__Task__. In the records below, please retype word for word every line from the one containing "The height and width of the screenshot is (1123, 1998)." through the final one, both included, and nothing else.

__Collected data entries__.
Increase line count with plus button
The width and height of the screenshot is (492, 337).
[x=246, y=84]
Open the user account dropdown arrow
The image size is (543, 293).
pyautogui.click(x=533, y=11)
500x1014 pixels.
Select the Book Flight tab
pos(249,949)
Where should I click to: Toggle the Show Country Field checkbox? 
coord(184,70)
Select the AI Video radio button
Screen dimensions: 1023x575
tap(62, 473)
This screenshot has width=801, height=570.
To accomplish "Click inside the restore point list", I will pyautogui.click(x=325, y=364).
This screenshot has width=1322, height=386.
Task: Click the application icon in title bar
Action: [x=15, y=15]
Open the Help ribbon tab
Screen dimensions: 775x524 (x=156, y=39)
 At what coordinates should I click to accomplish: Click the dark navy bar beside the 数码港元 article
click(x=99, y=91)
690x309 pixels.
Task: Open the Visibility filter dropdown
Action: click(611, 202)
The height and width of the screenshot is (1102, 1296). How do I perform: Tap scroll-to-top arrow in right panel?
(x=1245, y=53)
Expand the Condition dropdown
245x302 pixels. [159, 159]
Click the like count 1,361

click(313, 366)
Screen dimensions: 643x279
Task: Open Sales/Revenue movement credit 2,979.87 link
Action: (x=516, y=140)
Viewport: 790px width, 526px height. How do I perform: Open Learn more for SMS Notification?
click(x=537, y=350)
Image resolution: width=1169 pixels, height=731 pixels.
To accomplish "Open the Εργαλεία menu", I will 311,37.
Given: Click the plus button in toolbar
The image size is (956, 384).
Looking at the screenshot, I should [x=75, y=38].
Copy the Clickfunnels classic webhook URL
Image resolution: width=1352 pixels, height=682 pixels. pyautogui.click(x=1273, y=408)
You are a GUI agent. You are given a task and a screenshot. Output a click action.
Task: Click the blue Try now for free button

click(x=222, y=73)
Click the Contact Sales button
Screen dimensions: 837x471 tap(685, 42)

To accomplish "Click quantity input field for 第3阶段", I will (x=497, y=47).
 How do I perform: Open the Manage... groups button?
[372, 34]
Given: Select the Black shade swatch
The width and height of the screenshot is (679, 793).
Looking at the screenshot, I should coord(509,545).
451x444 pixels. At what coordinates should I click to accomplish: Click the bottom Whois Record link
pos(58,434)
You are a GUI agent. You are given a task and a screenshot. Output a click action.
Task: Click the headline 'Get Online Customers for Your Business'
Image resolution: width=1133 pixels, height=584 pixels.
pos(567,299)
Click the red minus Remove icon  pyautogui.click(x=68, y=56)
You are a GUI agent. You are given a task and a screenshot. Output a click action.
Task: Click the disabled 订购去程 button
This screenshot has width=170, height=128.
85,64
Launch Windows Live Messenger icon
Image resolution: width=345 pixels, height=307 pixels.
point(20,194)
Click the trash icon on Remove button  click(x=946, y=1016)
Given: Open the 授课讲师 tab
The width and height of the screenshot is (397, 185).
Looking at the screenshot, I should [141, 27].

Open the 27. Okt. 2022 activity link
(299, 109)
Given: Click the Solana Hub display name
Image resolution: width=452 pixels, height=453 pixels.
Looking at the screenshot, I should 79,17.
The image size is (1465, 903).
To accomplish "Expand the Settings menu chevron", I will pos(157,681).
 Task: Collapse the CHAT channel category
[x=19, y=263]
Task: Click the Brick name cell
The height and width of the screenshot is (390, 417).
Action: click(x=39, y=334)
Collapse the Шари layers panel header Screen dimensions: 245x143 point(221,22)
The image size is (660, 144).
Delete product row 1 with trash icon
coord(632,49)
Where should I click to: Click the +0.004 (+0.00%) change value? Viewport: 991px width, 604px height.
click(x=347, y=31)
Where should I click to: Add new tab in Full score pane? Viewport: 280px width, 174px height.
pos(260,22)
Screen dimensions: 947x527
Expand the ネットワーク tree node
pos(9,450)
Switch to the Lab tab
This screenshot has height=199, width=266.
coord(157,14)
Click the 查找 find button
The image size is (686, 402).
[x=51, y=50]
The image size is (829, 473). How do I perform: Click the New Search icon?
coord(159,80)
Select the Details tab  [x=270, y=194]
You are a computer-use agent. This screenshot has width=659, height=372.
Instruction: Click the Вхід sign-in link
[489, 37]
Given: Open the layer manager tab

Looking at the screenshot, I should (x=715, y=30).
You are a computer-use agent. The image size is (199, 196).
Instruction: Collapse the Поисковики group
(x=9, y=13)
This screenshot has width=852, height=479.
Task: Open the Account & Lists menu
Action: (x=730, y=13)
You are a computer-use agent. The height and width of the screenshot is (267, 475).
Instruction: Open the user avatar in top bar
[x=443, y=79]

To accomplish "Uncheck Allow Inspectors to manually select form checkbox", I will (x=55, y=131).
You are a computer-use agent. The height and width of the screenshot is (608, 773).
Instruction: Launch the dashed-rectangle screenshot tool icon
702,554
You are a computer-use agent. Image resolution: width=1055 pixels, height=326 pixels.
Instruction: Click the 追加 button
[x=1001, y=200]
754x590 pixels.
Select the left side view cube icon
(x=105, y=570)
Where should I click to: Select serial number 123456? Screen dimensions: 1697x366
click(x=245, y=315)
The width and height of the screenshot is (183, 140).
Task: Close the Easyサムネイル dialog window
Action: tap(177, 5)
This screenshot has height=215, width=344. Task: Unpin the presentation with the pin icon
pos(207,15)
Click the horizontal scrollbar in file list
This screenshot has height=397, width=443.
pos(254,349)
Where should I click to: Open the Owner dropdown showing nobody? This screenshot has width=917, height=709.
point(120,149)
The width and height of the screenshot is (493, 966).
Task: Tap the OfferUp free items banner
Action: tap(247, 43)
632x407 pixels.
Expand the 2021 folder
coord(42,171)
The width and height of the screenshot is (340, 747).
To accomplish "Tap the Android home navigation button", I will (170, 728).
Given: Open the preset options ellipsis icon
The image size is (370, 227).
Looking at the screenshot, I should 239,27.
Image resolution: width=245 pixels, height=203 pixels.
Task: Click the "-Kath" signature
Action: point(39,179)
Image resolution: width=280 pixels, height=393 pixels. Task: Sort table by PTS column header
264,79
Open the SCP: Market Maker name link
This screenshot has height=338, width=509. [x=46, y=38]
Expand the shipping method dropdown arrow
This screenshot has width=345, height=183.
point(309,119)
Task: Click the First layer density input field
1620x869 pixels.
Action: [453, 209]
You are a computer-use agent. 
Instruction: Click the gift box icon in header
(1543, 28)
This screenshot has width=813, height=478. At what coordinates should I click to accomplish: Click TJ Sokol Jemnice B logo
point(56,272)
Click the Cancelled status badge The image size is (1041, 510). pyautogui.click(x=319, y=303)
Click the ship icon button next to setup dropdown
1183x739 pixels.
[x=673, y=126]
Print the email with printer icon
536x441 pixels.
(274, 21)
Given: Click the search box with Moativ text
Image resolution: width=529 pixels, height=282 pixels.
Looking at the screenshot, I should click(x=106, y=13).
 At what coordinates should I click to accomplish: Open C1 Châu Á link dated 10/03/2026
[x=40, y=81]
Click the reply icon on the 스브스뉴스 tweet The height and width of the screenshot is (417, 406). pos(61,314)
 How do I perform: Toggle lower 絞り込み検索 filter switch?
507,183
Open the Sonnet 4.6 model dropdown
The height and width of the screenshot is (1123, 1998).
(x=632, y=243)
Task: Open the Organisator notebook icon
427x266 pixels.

__Response__.
The height and width of the screenshot is (1123, 1998).
(x=632, y=243)
Task: Open the Organisator notebook icon
427x266 pixels.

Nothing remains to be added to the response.